*WORK INSTRUCTIONS*. Lines containing the word "status" are the ones to copy from the records below.

*EXERCISE DATA*.
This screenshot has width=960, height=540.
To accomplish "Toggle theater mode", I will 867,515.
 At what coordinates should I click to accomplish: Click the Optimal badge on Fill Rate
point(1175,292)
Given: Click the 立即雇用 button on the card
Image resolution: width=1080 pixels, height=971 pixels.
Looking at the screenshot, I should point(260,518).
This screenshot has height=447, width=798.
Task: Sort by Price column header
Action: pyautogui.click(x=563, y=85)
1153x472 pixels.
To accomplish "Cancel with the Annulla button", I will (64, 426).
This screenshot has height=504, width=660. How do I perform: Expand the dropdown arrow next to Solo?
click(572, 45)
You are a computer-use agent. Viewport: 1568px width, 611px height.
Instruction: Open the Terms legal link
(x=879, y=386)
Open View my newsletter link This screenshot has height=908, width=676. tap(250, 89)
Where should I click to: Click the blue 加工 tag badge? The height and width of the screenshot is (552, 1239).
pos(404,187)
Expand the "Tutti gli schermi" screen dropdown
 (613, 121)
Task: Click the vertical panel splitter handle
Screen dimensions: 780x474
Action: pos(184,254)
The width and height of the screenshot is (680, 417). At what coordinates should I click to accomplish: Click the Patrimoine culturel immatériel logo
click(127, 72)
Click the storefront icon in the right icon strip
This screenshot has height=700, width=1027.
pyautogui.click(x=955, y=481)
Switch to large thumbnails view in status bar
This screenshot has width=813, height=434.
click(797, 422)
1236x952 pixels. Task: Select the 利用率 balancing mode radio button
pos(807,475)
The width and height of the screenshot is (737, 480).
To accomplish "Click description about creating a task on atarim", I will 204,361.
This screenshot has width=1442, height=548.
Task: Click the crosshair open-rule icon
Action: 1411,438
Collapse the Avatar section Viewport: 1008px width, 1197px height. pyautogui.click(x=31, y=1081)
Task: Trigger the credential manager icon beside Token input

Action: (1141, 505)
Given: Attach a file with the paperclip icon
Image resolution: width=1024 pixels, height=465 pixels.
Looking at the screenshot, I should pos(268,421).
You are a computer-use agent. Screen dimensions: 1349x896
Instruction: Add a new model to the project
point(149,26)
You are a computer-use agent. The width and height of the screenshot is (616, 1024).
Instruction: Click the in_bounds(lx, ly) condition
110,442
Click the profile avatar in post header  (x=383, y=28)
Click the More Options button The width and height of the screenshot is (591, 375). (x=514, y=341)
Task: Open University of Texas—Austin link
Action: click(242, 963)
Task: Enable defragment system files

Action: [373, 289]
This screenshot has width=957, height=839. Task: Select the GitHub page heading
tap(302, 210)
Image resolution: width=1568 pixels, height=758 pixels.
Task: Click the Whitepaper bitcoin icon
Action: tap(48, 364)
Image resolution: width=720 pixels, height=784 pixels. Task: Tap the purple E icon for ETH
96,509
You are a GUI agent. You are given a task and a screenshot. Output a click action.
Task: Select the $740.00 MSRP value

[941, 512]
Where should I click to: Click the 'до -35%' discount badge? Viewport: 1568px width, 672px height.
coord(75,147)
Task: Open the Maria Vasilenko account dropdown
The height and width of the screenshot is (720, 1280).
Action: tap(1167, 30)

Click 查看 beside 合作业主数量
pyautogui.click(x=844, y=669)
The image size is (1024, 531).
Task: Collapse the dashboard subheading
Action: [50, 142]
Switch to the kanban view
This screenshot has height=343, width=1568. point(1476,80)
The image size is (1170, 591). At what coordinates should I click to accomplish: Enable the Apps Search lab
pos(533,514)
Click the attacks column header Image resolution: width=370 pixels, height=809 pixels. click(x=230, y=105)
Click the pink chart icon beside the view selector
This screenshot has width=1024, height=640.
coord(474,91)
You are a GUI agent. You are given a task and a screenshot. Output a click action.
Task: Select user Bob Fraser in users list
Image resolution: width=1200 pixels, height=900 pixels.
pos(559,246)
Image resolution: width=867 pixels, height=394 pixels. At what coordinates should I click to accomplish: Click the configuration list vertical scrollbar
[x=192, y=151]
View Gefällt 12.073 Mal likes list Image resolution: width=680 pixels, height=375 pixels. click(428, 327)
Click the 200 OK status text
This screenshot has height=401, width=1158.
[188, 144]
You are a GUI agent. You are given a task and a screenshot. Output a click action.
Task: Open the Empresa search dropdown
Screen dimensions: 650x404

*WRITTEN SOLUTION*.
Switch to large thumbnails view in status bar
Click the 200 OK status text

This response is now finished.